理研と未来を創る会会長挨拶

「理研と未来を創る会」について

理研と未来を創る会
会長 岡野 教忠
(㈱リケン 名誉会長)

理化学研究所は、1917(大正6)年に、産業の発展のために科学研究と応用研究を行う財団法人として渋沢栄一を設立者総代として創立されました。百年を超える歴史を持つわが国で唯一の自然科学の総合研究所として、物理学、工学、化学、数理・情報科学、計算科学、生物学、医科学など幅広い分野において先導的な研究を推進されております。現在は特定国立研究開発法人として、国際競争の中で革新的な研究成果を創出し、日本のイノベーションシステムを強力に牽引されております。

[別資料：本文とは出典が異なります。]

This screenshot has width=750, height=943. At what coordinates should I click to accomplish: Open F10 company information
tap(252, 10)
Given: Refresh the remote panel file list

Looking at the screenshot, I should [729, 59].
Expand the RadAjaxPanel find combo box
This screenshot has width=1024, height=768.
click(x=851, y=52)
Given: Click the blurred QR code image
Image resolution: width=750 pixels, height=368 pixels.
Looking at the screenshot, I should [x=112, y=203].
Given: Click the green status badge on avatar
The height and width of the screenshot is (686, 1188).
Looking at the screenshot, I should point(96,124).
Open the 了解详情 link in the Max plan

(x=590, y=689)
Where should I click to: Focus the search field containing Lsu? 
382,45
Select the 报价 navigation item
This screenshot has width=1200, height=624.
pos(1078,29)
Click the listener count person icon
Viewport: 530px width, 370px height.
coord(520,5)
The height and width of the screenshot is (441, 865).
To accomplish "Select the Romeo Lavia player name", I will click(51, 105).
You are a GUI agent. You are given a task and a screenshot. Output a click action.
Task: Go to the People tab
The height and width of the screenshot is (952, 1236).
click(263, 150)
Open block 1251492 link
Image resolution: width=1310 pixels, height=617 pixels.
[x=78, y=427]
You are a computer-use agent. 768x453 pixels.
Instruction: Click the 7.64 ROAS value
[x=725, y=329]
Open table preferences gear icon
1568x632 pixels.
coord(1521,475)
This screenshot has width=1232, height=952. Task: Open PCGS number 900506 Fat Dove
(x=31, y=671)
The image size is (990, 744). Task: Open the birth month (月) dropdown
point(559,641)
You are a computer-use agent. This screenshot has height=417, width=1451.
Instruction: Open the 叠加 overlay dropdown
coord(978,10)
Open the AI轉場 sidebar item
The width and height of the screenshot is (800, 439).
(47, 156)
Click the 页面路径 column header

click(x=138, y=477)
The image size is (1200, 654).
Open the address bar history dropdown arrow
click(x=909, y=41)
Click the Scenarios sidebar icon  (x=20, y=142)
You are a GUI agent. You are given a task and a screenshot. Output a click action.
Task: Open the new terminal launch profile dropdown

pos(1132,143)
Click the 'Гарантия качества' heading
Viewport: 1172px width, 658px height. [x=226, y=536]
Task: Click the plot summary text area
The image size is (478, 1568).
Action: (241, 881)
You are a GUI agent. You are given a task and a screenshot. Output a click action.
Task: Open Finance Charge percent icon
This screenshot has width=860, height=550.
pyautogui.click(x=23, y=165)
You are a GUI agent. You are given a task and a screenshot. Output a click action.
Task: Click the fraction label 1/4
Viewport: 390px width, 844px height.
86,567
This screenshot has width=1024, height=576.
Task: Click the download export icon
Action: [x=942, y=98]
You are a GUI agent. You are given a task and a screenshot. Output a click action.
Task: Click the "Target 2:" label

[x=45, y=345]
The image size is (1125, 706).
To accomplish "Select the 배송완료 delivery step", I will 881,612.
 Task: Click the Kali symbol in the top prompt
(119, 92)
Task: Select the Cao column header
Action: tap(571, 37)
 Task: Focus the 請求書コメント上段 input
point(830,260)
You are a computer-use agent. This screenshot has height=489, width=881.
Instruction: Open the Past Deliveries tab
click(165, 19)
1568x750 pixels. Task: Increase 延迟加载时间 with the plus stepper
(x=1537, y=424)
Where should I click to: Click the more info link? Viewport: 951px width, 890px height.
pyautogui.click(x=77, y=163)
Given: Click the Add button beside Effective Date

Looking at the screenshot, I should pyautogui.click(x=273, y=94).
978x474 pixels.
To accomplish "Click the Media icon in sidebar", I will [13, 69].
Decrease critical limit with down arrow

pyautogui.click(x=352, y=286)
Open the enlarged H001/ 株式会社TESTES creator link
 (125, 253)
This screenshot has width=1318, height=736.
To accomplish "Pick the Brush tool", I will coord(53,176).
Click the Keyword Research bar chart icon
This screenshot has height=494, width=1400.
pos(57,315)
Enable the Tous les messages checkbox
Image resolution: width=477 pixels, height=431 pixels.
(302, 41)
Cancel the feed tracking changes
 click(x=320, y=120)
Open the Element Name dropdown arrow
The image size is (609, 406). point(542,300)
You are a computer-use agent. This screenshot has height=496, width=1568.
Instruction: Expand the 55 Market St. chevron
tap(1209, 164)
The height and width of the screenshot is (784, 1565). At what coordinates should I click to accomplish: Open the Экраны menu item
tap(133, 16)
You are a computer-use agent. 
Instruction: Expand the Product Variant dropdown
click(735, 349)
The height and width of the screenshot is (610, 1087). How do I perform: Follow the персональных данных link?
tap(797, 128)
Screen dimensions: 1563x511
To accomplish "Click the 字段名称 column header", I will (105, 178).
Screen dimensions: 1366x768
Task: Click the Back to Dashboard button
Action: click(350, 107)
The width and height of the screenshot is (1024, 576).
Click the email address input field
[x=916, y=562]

人類は気候変動はじめ地球規模の多くの社会課題に直面しておりますが、さらにCOVID-19という瞬時に世界規模で広がった脅威に曝され人類生存の危機に瀕した今、まさに科学技術の真価が問われております。理研はこのような事態に対し特別プロジェクトを立ち上げ、例えば世界最先端・最高アプリケーション性能を目指して開発されてきた我が国のフラッグシップスパコン「富岳」を診断・治療から感染拡大防止などに「富岳」の能力を大幅に前倒して提供し一日も早いパンデミックの終結に貢献されています。

「理研と未来を創る会」は、「理研と親しむ会」として、1987年に理研と産業界との関係強化を図り、科学技術の一層の発展と社会還元の更なる促進を目的に発足しました。「理研と親しむ会」は発足30周年を機に、「親しむ」から一歩踏み込んだ「理研と産業界がともに切磋琢磨し互いに発展する」ことを目指し、2018年に「未来を創る会」へ名称変更いたしました。科学技術の真価が問われる今、その研究成果の社会還元の加速のために、更なる活動基盤の強化が必要であると考えます。

「理研と未来を創る会」は、理研を核にした密接なネットワークを構築する役割を果たし、理研が推進する社会とつながる科学研究・技術開発に寄与できるよう、諸施策を立案・推進してまいります。 産業界の皆様におかれましては、当会の運営趣旨及び行事にご賛同いただき、奮ってご参加いただければ幸いです。

理化学研究所理事長挨拶

「理研と未来を創る会」に期待する

理化学研究所
理事長 松本 紘

企業の皆様には理化学研究所(理研)にご支援、ご協力賜り、誠にありがたく存じております。財団法人理研以来の理研とゆかりのある企業が中心となり1987年に「理化学研究所と親しむ会」は結成されました。結成30周年を迎えた2017年に、理研と産業界がともに切磋琢磨し互いに発展することを目指し、「理研と未来を創る会」へと発展しました。理研と産業界との交流会を深める重要な役割を担っていただき、大変感謝しておりますとともに、理研を核とした異種業まで含めた連携を構築し、社会が求めるイノベーションにつなげていくきっかけを創る場となることを期待しております。

2015年4月から、理研は国立研究開発法人へと移行し、「研究開発成果の最大化」がミッションとなっています。世界トップレベルの素晴らしい論文を多く出すことはもちろん重要ですが、アウトカムとして社会に見える形で貢献あうることも重要であると考えています。

2015年5月に、新しい経営方針として5項目からなる「理研 科学力展開プラン」を発表しました。この一つの項目に『3.イノベーションを生み出す「科学技術ハブ」機能を形成する』を掲げ、全国の大学と一体となって科学力の充実を図り、これを、国内外の研究機関や大学・産業界と形成する科学技術ハブ機能を通して展開し、イノベーションを生み出すことを進めております。

理研が企業の皆様とともに科学技術と産業の一層の発展を目指すべく、是非とも「理研と未来を創る会」にご参加いただき、お力添えをいただけますようお願い申し上げます。